Time-domain diffuse correlation spectroscopy (TD-DCS) is a non-invasive optical technique for measuring tissue blood flow. Recovering the blood flow index (αD _b) requires accurate modelling of the normalised electric field autocorrelation function (g ₁), and an optimised data processing approach to minimise noise. We quantitatively compared four modelling approaches for g ₁: (i) using momentum transfer (Y) and pathlengths (L) from Monte Carlo (MC) simulations, (ii) using L only, (iii) applying an analytical solution of the photon diffusion equation (DE) in time domain, and (iv) applying an analytical solution of the correlation diffusion equation (CDE) in steady state. The second and third approaches use solutions in near-infrared spectroscopy (NIRS) for modelling g ₁ in DCS by assuming Y = μ' _s L. We computed g ₁ curves using the first approach, considered the gold standard, and recovered αD _b using the other three approaches for various source-detector distances (ρ) and scattering coefficients (μ' _s). Also, we investigated how the correlator time bin width (T _bin), which is an adjustable parameter in data processing, affects the standard deviation of g ₁ (or the normalised intensity autocorrelation function g ₂). We used a more convenient version of the noise equation expressed as a function of g ₁ (or g ₂), which removes the need to know the decay rate. When using photons detected after ∼0.5 ns, all four approaches produced nearly identical g ₁ curves. Using all detected photons, the DE solution produced negligible errors (up to ∼2%) in the recovered αD _b across various ρ and μ' _s, while using L from MC simulations resulted in larger errors (up to ∼9% at ρ = 5 mm and ∼1.5% at ρ = 30 mm). The analysis of the probability distributions P(Y) and P(μ' _s L) explained these differences. As expected, the standard deviation of g ₁ (or g ₂) can be reduced during data processing by increasing T _bin. To achieve the lowest standard deviation, T _bin should be longer than the inverse of the photon count rate, indicating that the optimal T _bin may vary across different time gates. The results provide quantitative insights into modelling g ₁ (or g ₂), and provide a direct guideline for minimising the standard deviation of g ₁ (or g ₂) in data processing.

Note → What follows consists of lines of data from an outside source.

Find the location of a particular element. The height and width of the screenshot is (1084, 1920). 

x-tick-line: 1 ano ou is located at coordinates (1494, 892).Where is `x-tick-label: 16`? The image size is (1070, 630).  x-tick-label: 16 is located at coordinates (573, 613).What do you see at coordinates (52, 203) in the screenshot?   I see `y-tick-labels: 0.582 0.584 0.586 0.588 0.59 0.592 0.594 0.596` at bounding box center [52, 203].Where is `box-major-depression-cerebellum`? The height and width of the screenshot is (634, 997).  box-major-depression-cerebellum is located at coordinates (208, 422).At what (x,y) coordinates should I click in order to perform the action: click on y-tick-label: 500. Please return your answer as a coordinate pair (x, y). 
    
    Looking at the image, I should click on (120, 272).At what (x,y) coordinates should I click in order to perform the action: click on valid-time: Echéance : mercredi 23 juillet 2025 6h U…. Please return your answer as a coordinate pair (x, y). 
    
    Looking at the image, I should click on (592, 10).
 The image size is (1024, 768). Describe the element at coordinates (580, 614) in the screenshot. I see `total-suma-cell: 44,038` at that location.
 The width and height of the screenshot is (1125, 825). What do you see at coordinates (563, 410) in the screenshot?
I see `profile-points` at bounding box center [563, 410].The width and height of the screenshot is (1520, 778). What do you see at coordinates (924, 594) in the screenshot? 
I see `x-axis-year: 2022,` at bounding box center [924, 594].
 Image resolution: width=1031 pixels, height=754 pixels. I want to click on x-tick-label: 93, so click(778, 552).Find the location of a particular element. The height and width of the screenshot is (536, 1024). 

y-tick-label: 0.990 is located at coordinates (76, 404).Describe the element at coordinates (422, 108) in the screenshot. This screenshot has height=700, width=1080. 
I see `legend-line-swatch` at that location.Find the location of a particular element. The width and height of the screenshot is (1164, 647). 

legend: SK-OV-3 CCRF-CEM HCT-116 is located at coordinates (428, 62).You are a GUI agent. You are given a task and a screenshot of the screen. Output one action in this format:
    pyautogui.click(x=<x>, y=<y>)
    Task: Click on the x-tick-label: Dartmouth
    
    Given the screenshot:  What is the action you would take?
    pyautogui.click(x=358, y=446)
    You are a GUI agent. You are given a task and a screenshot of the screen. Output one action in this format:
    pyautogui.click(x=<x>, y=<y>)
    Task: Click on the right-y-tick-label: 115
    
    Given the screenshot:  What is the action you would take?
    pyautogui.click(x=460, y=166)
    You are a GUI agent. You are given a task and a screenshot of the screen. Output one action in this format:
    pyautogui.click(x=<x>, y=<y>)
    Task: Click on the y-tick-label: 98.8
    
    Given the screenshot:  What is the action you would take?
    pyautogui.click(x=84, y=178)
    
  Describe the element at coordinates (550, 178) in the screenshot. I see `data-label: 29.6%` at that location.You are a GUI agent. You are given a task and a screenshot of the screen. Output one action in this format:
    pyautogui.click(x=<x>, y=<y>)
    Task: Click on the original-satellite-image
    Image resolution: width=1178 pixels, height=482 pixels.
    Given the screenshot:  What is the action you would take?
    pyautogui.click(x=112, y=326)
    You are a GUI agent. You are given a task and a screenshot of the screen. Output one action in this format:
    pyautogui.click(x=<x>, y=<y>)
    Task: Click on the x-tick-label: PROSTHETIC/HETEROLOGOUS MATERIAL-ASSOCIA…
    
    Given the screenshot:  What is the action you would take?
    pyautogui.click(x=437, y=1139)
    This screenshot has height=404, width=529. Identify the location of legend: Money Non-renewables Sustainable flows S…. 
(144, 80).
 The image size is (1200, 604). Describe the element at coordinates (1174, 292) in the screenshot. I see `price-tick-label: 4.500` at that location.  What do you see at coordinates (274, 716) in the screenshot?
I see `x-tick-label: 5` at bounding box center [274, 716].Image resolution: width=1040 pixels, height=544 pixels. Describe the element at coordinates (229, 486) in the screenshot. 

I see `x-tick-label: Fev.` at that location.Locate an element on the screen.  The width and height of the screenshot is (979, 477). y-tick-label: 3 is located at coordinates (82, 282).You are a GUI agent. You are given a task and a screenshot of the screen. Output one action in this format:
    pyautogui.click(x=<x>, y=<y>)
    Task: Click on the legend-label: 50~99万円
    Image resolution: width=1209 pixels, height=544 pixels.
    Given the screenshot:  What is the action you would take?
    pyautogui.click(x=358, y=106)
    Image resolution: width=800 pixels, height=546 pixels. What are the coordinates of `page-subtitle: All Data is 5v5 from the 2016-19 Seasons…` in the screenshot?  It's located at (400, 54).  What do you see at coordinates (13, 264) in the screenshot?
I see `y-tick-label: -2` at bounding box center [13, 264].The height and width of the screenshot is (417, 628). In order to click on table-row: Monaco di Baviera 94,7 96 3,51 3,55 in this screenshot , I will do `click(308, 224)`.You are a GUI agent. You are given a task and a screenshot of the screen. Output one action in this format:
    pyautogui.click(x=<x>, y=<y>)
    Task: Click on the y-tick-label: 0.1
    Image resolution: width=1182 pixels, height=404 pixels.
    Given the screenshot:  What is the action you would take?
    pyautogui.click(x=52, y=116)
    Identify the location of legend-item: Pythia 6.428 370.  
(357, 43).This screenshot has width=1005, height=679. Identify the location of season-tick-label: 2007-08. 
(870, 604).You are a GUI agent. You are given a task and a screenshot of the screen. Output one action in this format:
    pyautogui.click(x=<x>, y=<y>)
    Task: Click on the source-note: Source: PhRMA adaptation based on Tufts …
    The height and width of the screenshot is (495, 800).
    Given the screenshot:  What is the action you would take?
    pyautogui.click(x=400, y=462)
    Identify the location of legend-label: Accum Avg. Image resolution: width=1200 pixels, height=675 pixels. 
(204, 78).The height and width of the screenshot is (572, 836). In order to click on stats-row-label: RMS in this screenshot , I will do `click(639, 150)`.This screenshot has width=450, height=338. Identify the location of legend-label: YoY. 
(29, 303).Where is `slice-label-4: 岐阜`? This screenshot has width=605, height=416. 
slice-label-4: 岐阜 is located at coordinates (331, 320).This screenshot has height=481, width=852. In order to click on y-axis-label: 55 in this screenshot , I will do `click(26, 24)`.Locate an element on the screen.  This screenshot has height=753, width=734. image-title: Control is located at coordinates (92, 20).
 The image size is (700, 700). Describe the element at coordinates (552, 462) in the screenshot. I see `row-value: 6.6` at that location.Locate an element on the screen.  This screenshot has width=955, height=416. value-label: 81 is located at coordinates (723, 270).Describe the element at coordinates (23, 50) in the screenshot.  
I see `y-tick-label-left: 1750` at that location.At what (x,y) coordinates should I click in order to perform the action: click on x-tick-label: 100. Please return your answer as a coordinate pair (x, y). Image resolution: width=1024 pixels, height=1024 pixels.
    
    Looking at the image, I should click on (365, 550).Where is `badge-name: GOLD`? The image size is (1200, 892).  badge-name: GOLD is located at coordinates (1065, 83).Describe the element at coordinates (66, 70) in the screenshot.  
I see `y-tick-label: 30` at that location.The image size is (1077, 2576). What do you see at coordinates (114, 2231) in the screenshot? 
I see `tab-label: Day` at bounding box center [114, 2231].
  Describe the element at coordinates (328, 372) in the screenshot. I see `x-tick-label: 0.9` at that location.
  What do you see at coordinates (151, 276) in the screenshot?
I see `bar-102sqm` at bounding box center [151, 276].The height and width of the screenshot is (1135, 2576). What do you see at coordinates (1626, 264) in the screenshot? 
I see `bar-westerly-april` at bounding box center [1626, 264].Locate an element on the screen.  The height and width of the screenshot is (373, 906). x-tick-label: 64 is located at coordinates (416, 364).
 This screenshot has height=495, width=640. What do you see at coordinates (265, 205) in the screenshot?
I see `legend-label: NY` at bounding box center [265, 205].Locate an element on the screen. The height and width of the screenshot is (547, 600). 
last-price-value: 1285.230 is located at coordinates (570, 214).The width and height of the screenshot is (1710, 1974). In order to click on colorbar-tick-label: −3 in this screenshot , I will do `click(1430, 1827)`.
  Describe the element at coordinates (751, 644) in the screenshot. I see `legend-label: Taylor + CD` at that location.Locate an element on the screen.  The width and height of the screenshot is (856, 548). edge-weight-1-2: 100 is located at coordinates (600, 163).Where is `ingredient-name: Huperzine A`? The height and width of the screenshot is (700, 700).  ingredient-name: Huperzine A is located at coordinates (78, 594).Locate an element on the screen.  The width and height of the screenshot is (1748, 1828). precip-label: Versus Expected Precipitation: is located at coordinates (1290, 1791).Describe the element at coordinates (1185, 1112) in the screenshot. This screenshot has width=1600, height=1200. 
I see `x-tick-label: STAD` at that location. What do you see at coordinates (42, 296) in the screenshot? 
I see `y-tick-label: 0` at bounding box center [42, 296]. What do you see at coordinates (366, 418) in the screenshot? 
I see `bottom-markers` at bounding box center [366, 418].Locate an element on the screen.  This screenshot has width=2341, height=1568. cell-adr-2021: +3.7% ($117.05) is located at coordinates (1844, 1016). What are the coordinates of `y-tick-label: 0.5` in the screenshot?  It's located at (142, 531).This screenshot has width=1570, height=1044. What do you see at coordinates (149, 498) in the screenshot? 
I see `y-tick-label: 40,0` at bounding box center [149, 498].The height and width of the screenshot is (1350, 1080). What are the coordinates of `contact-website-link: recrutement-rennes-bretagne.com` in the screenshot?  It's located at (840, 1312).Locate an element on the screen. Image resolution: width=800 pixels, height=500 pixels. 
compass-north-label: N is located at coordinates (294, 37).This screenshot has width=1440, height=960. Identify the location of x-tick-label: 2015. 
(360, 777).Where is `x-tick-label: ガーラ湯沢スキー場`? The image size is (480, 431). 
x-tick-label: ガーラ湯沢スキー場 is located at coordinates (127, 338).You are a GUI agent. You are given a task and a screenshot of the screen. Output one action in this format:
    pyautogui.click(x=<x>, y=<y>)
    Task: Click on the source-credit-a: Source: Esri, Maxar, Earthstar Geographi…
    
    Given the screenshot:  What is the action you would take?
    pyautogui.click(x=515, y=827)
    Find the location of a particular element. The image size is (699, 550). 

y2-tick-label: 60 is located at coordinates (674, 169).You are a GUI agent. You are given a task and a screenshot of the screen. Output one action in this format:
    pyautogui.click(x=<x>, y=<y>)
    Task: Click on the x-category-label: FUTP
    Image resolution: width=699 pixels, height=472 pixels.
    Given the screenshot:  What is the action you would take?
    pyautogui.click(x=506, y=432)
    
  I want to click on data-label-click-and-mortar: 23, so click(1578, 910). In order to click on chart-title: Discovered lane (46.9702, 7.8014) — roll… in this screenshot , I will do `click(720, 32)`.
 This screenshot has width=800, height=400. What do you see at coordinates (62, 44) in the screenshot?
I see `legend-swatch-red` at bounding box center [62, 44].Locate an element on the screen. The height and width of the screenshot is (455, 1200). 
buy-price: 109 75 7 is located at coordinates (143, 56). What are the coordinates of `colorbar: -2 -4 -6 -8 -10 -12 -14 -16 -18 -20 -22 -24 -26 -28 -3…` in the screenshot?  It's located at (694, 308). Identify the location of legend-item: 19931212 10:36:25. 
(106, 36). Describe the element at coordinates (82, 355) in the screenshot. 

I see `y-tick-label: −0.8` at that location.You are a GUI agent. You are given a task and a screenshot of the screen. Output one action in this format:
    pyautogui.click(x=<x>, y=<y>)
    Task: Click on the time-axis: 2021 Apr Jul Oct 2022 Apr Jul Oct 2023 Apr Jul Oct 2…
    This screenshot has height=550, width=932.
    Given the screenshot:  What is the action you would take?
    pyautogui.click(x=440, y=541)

Diffuse correlation spectroscopy (DCS) is a promising, noninvasive, light-based method for continuous bedside monitoring of cerebral blood flow. However, its sensitivity to brain tissue is affected by extracerebral layers. Although layered-model analysis improves cerebral perfusion measurement accuracy, it requires precise knowledge of the properties of superficial layers. To address this challenge, we demonstrate a method for quantifying superficial blood flow dynamics and thickness using three-channel DCS measurements. The approach was validated via simulation and layered phantom experiments. Results demonstrated that an accurate superficial-layer blood flow index can be obtained by adjusting photon count rates at short separations. In turn, this enabled estimation of the superficial-layer thickness and the lower-layer blood flow index from DCS data acquired at two long source-detector separations.